Boise, Idaho-based Building Materials Holding Corporation (BMHC) must pay a total of $242,301 to cover claims by 85 workers in California, Nevada and Arizona as a result of a federal class-action lawsuit brought against a subsidiary of the construction firm for failure to pay for overtime hours.
"We showed the company that we could do it," said Pablo Nuñez Castillo, an immigrant from the state of Michoacan in Mexico who now lives in the Los Angeles area. "This shows that there is occupational justice when you seek legal help."
Nuñez said he urges construction workers everywhere to gather up their courage and demand fair pay from employers.
"I ask my co-workers to never remain silent," he said, "to seek help, to go to the Laborers' International Union of North America (LIUNA), for example, who supported us with the lawyers who took our case. And we did it — we won!"

Nuñez said that he started working for the BMHC in Southern California in 2003, and in all that time he and his co-workers were never paid for overtime hours they worked.
"I was getting paid $19 an hour, but when we worked overtime, they were 9- or 10 hour days, plus Saturdays — and they never paid us for that, only the normal salary for 40 hours per week," he said. "When someone would demand payment, they would just tell us that's how things are, if you want to work — if not, well then you can go. You put up with it because you need the work, because you have so many things to pay at home for the family, and the children."
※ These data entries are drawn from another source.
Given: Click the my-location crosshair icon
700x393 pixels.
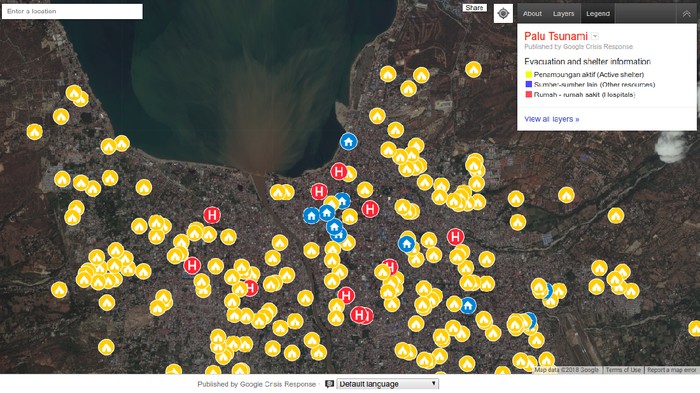Looking at the screenshot, I should coord(503,13).
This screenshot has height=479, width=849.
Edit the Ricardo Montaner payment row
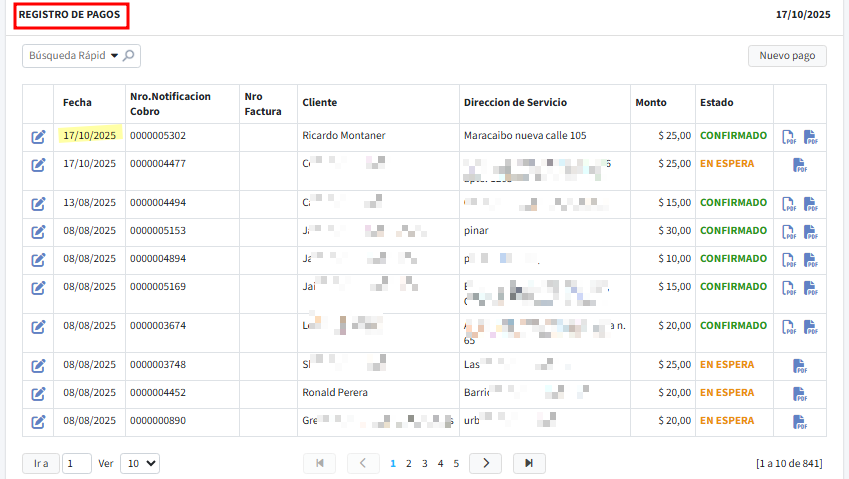tap(38, 136)
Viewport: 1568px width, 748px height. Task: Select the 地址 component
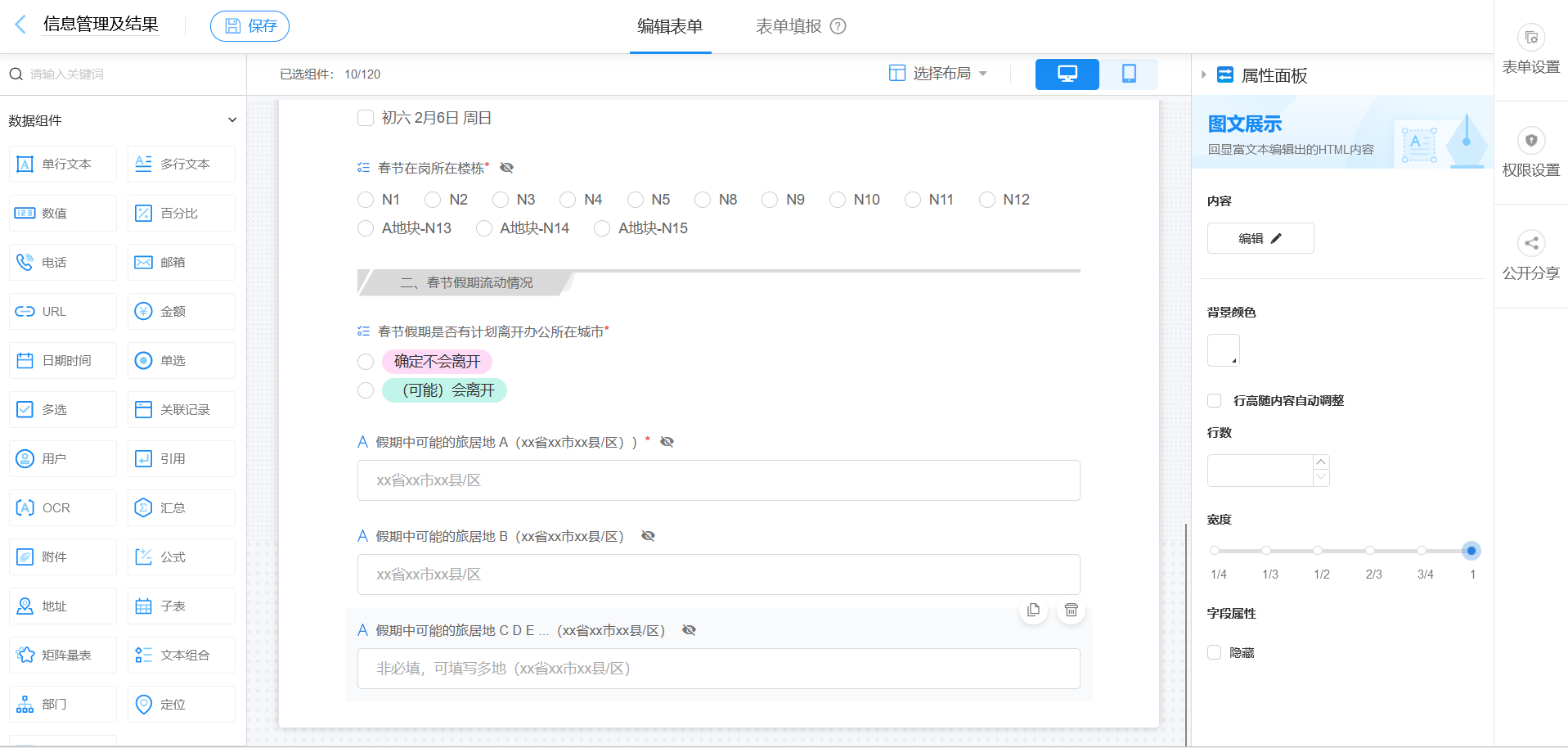(62, 606)
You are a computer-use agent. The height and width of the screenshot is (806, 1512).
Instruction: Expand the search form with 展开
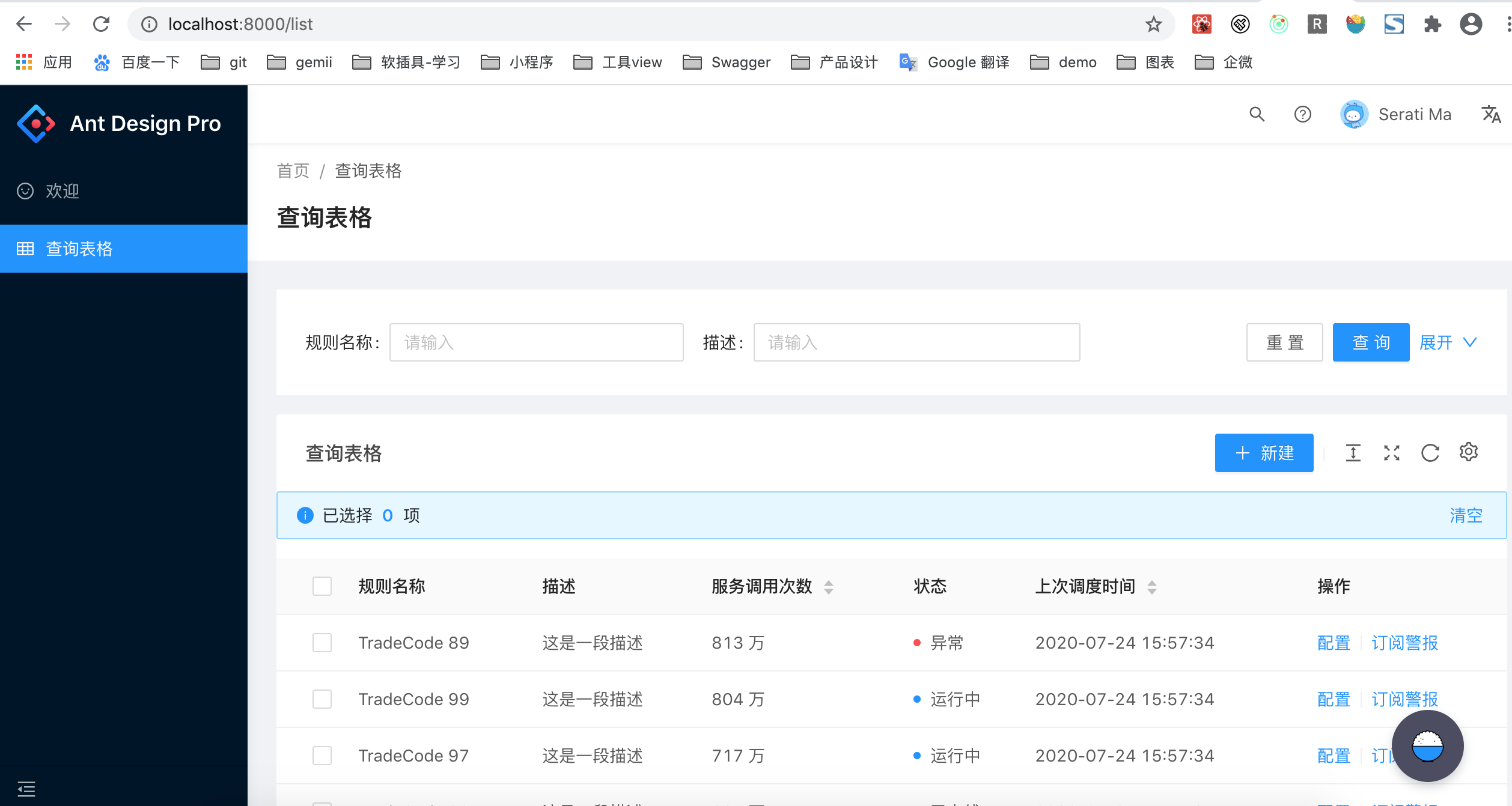tap(1447, 342)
Nuñez said that he worked on a very big housing project for BMHC in the wealthy Corona del Mar area of Orange County a little more than a year ago. He said the company fired him in order to hire other people who would work for less.
"In order to be able to finish according to what was established, what the company did was to cut personnel, and that was when they fired me so they could hire new people paying them $9 or $10 an hour," he said.
Nuñez said that the challenges he has had to face in order to get win his case against the company have been many and very hard, causing instability in his marriage and family, which includes two children, ages nine and seven.
"Look, I had my house and I was paying for it without any problems while I was working," he said. "But I lost it in May of last year, seven months after they took my job away. I couldn't find any work, so I couldn't keep paying [the mortgage]. Then I lost my van that I worked with for the same reason."
That has led to some basic changes, including a move to a small apartment.
"This work problem affected me and my family in many ways, emotionally, in not having anything to eat, in not having money for anything," he said. "We had to go out and ask for help at the churches, that's how we were, everything has been very difficult, and thank God we were able to win the lawsuit."
Nuñez said that he hopes his children were not aware of the extent of the family's difficulties during the worst of times.
"Fortunately, my children thought we were going for a stroll visiting churches when in reality we were looking for financial help to be able to eat,' he recalled. "But God never abandoned me, because to pay the rent I always found someone who could use me for a day or two days of work."
Nuñez also asserted that the daily uncertainty put his nerves were on edge.
"I've got it under control now, but it affected me psychologically — my eyelids flickered, I had a nervous tic, I was tense," he said. "Now I'm more relaxed, calmer. because the people I have talked with have helped me more."
Nuñez said that he is still looking for work and he is confident he will find an opportunity with another company in the Los Angeles area or in San Diego. He said that he expects to receive approximately $5,000 from the legal settlement, and hopes the money will help him go on with his life and provide greater stability for his family.
"I'm afraid that the lawsuit might make it more difficult for me to find work, but these are the workers' rights," he said. "We aren't asking for more than the money that we deserve legally — they got rich because of us."
Jose Ivan Carpio, an immigrant from the state of Guerrero in Mexico, said that he was working for BHMC when he decided to join the class action lawsuit so he could get paid for the overtime hours he worked. He said the company fired him shortly thereafter, in 2008.
"I think it was in revenge," Carpio said, adding that company representatives would post photos of workers who had complained about pay or joined the lawsuit in the bosses' offices so they wouldn't be hired again.
David Zacarias, who serves as director of LIUNA, said that the recent win against BMHC and its SelectBuild subsidiary sends a strong message to all the construction companies to stop abusing their employees.
"Companies should change their unlawful practices," Zacarias said. "For many years, workers didn't complain because the country's economy was fine and they had a lot of work, but when the crisis hit and housing construction started to slow down, that's when the robberies and abuses against workers started."
Zacarias also said that the courtroom victory has given a spur to attempts to organize workers of the company.
"The workers at that company are trying to organize to form a union," he added. "The abuses continue, the company doesn't want to give them benefits like vacation time, sick days. They don't have coverage against workplace accidents either, or safety measures that comply with the law, like hard hats and belts because they only try to cut costs."
Zacarias said LIUNA representatives are currently informing the workers of their rights so they will not let themselves be intimidated and they can use the law to defend themselves.
Miriam Reyes is a writer for Impulso.